For odd $x$, exactly one of $\frac{x - 1}{2} \equiv 0$ or $\frac{x - 1}{2} \equiv 1$ holds modulo $2$, according to $x \equiv 1$ or $3 \pmod 4$. So $\frac{x - 1}{2} \bmod 2$ is the indicator function of "$x \equiv 3 \pmod 4$".
The parity identity $\frac{ab-1}{2} \equiv \frac{a-1}{2} + \frac{b-1}{2} \pmod 2$ (for odd $a, b$), established in the proof of [Properties of the Jacobi Symbol](/theorems/1722), tells us this indicator is additive modulo $2$ under products of odd numbers. Applied inductively along the prime factorisation of $m$, it gives $\frac{m-1}{2} \equiv r \pmod 2$. Similarly $\frac{n-1}{2} \equiv s \pmod 2$. Multiplying: $\frac{m-1}{2} \cdot \frac{n-1}{2} \equiv rs \pmod 2$.
One might worry whether $rs$ and $\frac{m-1}{2} \cdot \frac{n-1}{2}$ could differ by an even integer (they can, but that does not affect the sign $(-1)^{rs}$). The parity match is exactly what we need.

▶ **Supplied material**:
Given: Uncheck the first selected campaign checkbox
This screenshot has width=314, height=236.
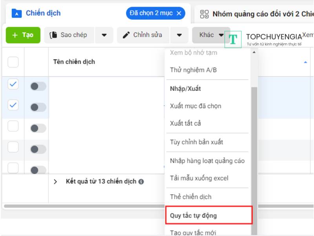Looking at the screenshot, I should click(13, 84).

▶ **Exercise tasks**:
**A.** In the parity proof excerpt, the parity identity is said to be established in the proof of what result?
**B.** Carry on with the parity proof excerpt, writing on from its final sentence.
The material above is separate from the parity proof excerpt.

▶ **Exercise results**:
**A.** It is established in the proof of Properties of the Jacobi Symbol.

**B.**
[/guided]
[/step]
[step:Assemble the Jacobi reciprocity law]
Combining Steps 3 and 5:
\begin{align*}
\left(\frac{m}{n}\right) &= \varepsilon \cdot \left(\frac{n}{m}\right) = (-1)^{\frac{m-1}{2} \cdot \frac{n-1}{2}} \left(\frac{n}{m}\right).
\end{align*}
When $(m, n) = 1$, both Jacobi symbols are $\pm 1$, so multiplying both sides by $\left(\frac{n}{m}\right)$ (which is its own inverse) yields
\begin{align*}
\left(\frac{m}{n}\right) \left(\frac{n}{m}\right) &= (-1)^{\frac{m-1}{2} \cdot \frac{n-1}{2}}.
\end{align*}
This, together with the case $(m, n) > 1$ handled in Step 1, proves Jacobi reciprocity.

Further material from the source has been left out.